Copy out every line of text in the material below without changing any wording, and leave the pictures out of your answer.
**** DATA SHOWN
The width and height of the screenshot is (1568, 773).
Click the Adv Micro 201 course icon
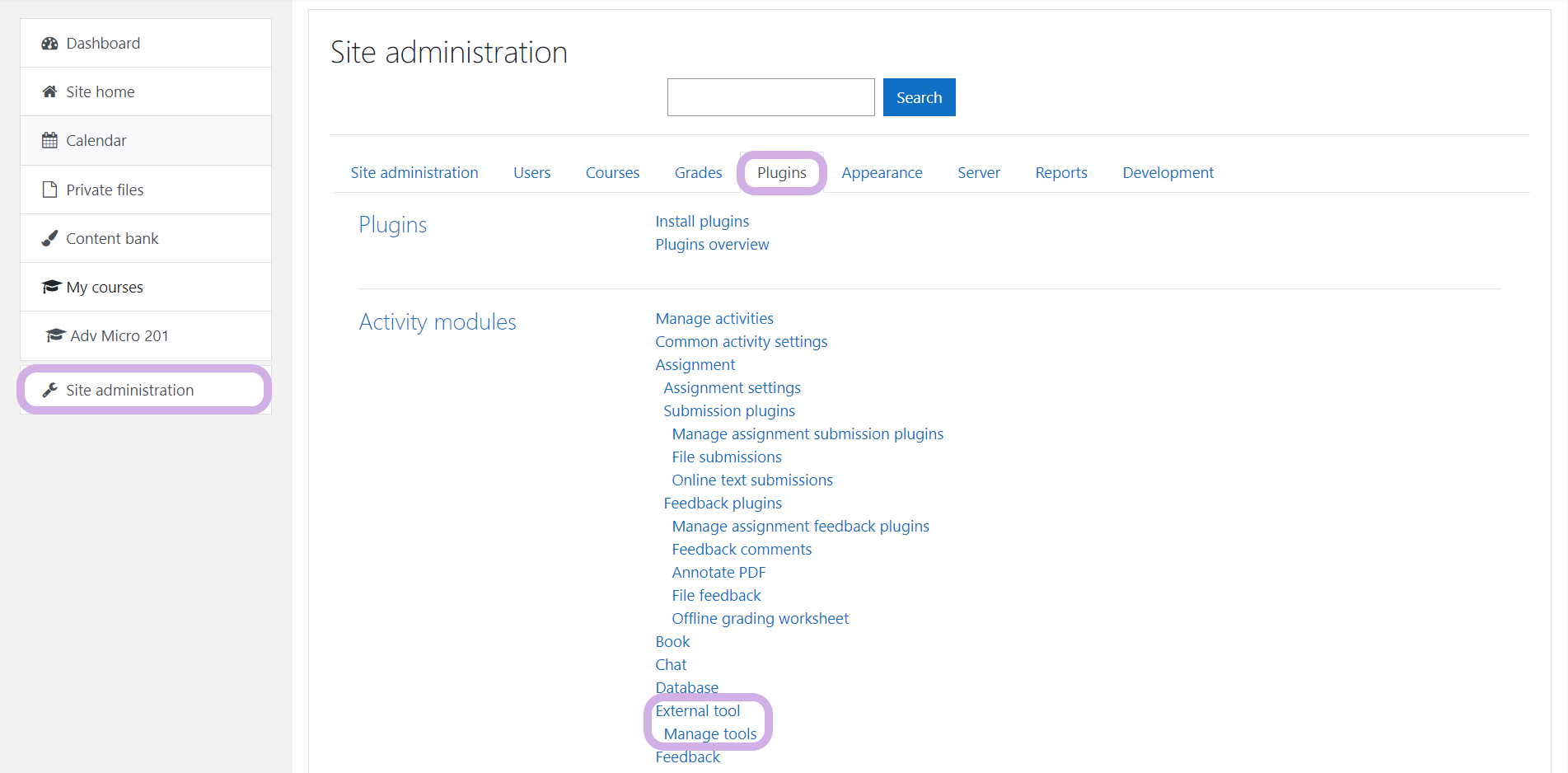[x=55, y=335]
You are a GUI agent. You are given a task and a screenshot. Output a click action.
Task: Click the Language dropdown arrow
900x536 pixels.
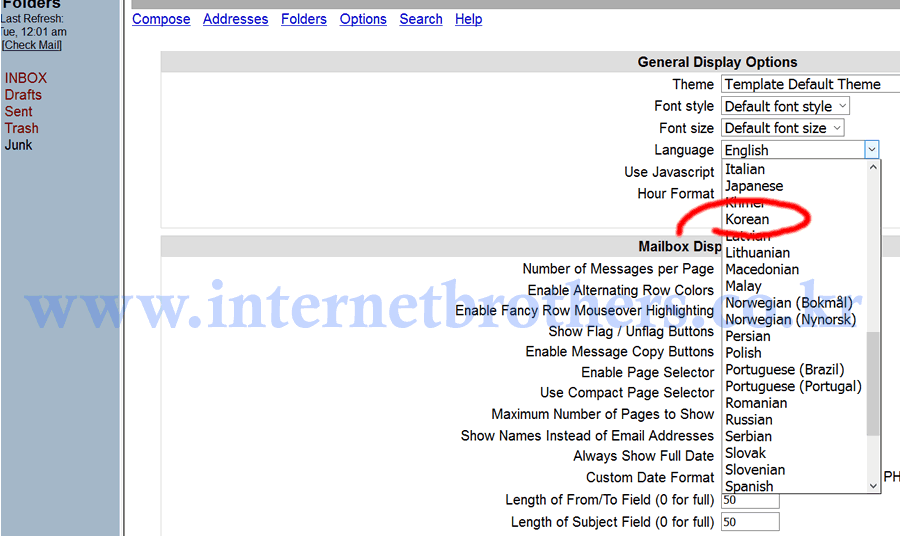point(871,150)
********
» EXERCISE SOLUTION
The width and height of the screenshot is (1568, 773).
Click the Adv Micro 201 course icon
[x=55, y=335]
You are a GUI agent. You are given a task and a screenshot. Output a click action.
Task: Click the Language dropdown arrow
900x536 pixels.
point(871,150)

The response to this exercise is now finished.